- **EXERCISE**
Where the lines below hold images, skip those and copy every word exactly.

DATA EXTRACT Block Start

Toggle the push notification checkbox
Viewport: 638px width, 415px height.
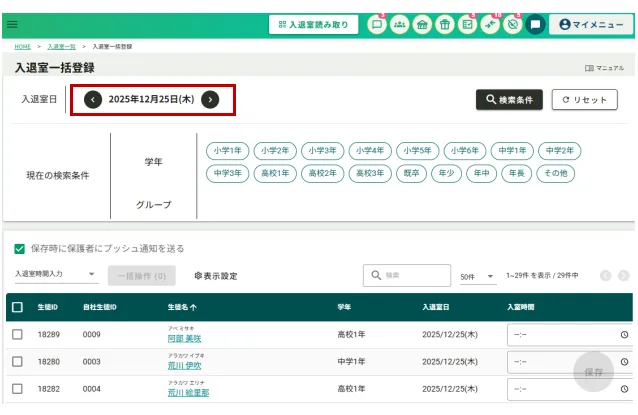(20, 248)
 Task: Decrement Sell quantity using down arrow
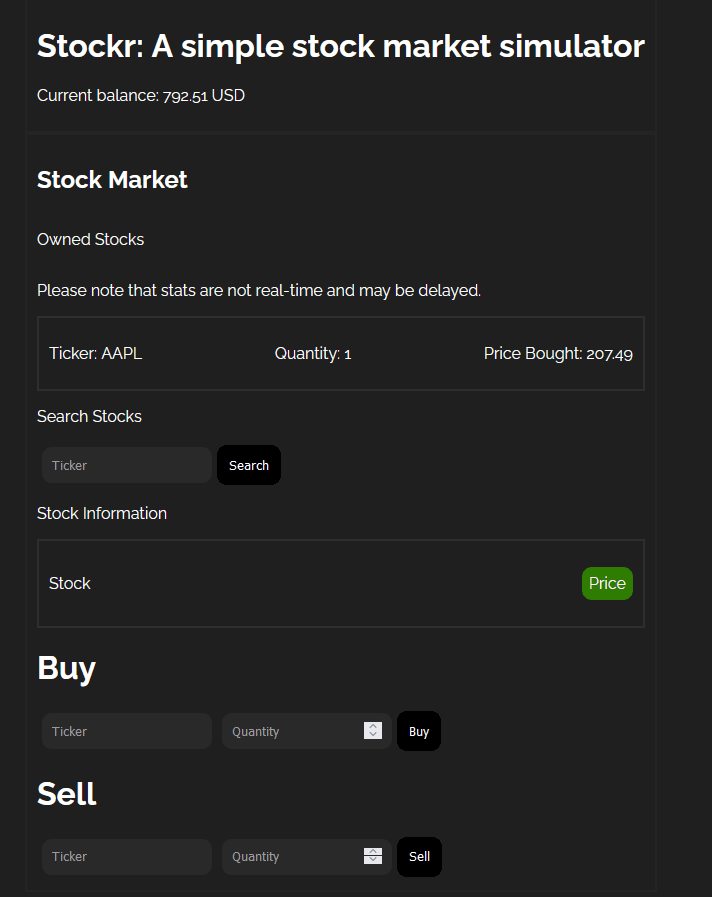pos(373,861)
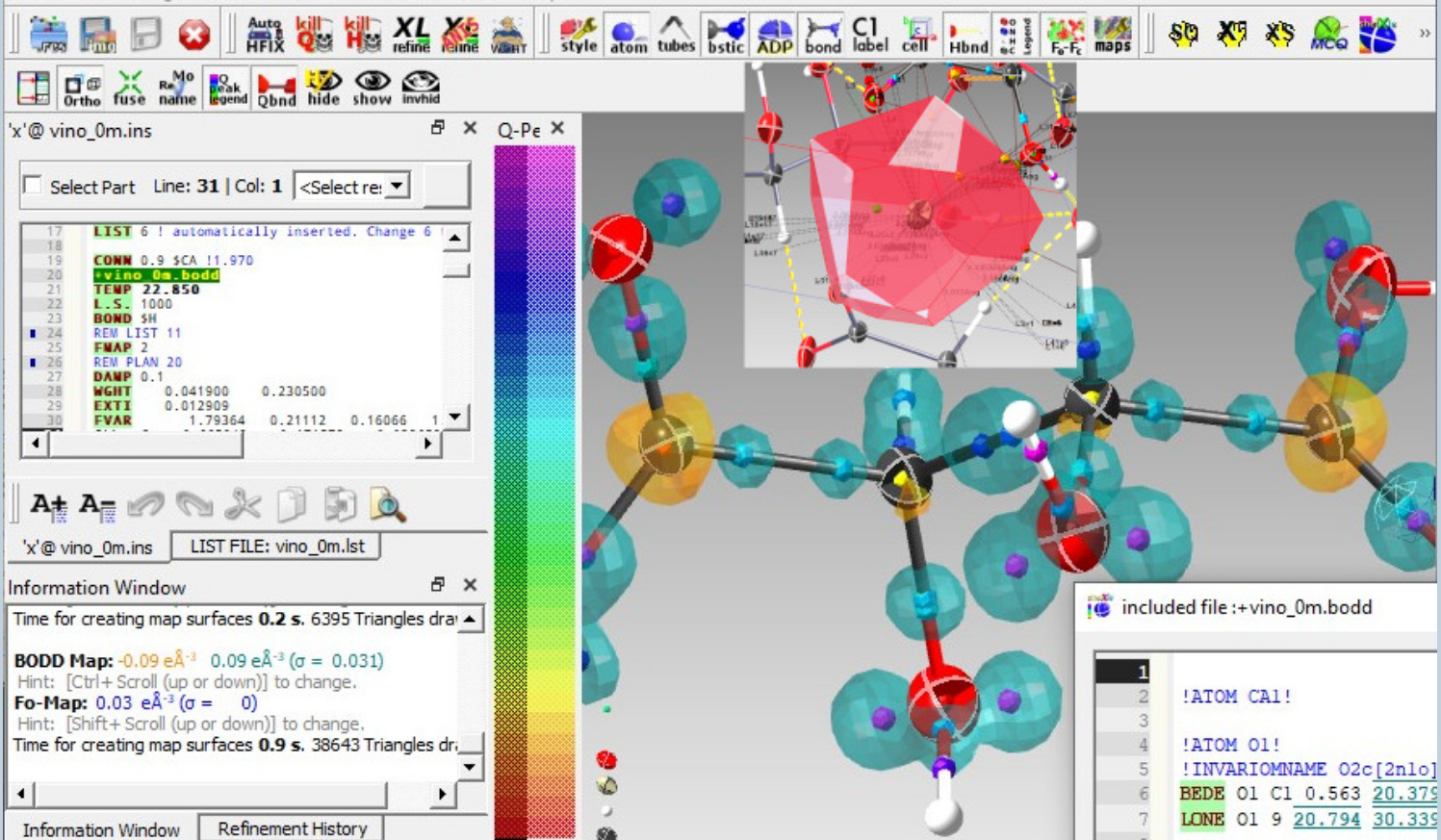The height and width of the screenshot is (840, 1441).
Task: Increase editor font size with A+ icon
Action: click(48, 505)
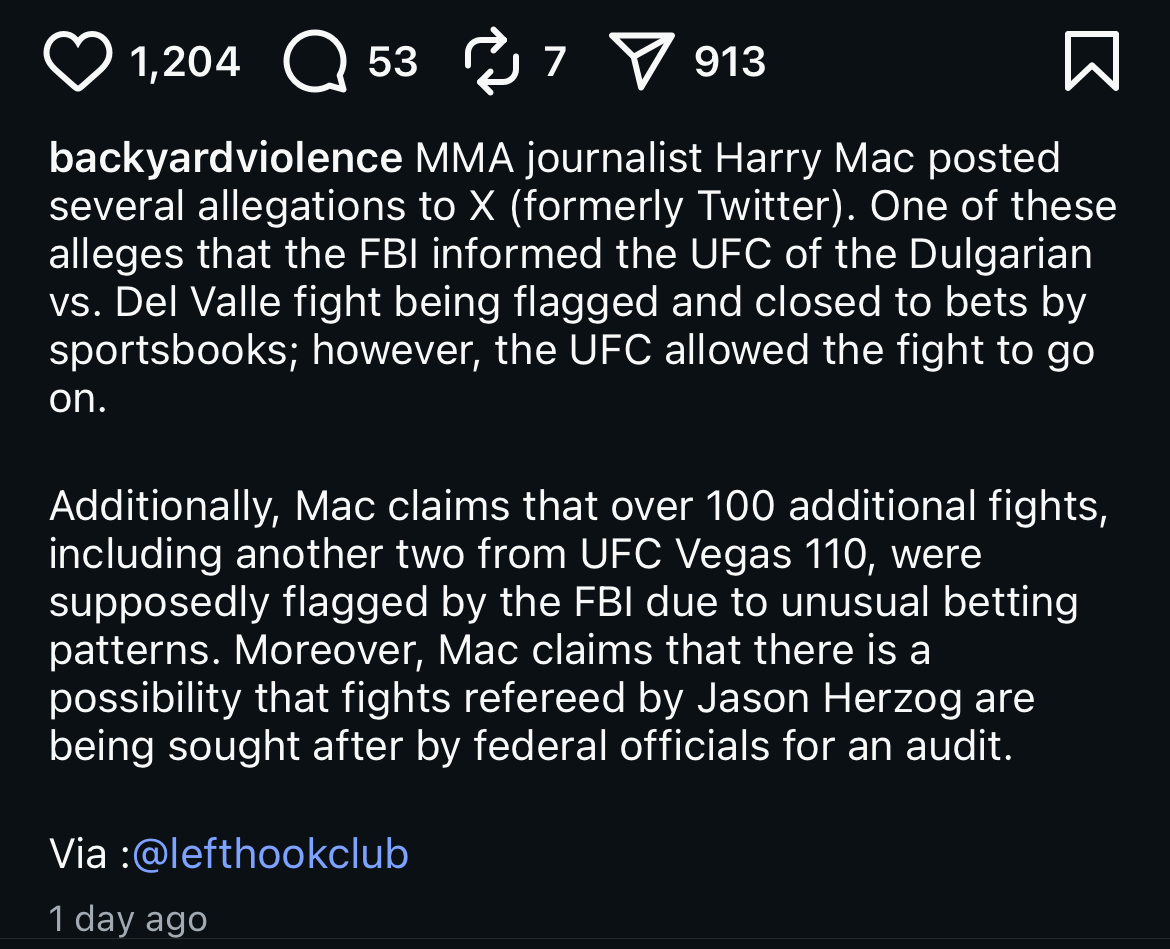Viewport: 1170px width, 949px height.
Task: Tap the repost count showing 7
Action: (555, 63)
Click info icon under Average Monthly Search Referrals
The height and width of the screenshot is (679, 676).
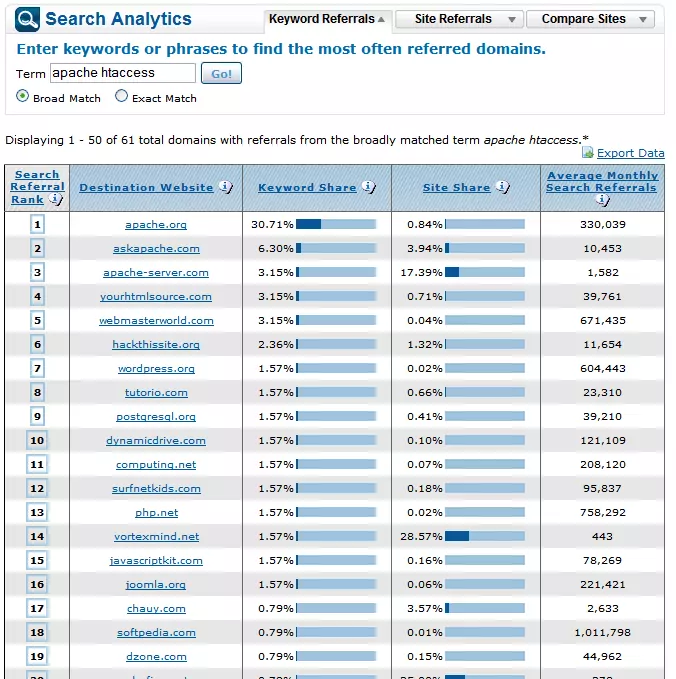(x=602, y=200)
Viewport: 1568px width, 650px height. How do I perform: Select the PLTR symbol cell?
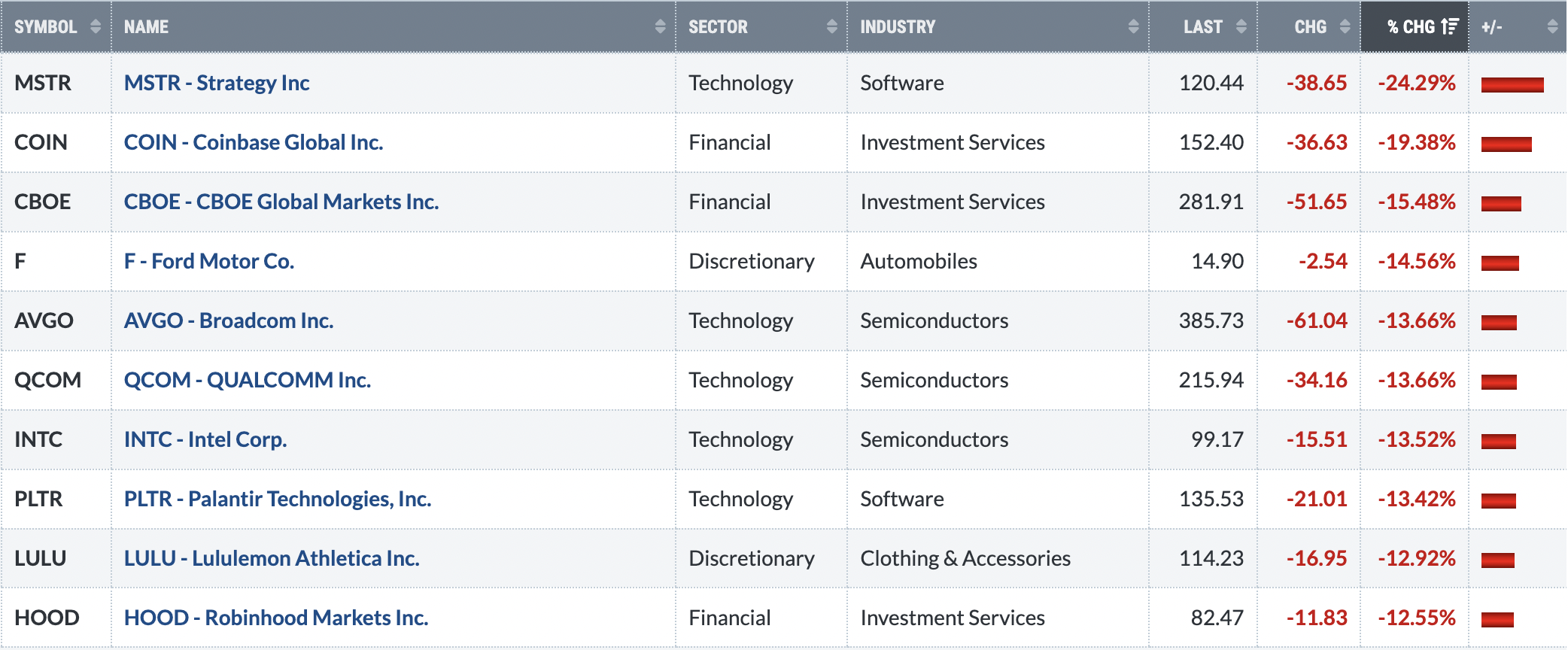[56, 499]
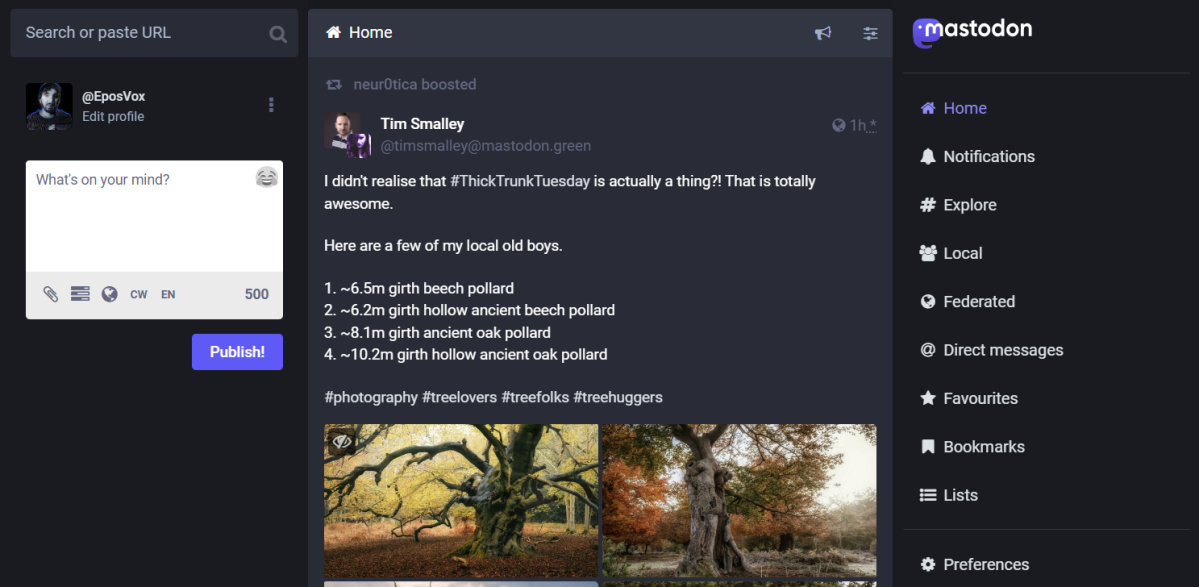Viewport: 1199px width, 587px height.
Task: Open Tim Smalley's avatar
Action: [347, 134]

DATA EXTRACT Block End

- **RESPONSE AREA**
Toggle the push notification checkbox
Viewport: 638px width, 415px height.
(20, 248)
 Task: Decrement Sell quantity using down arrow
pos(373,861)
The height and width of the screenshot is (840, 1441).
Task: Increase editor font size with A+ icon
Action: click(48, 505)
Viewport: 1170px width, 949px height.
Task: Tap the repost count showing 7
Action: (555, 63)
Click info icon under Average Monthly Search Referrals
The height and width of the screenshot is (679, 676).
(x=602, y=200)
Viewport: 1568px width, 650px height. How do I perform: Select the PLTR symbol cell?
[56, 499]
Viewport: 1199px width, 587px height.
Task: Open Tim Smalley's avatar
Action: [347, 134]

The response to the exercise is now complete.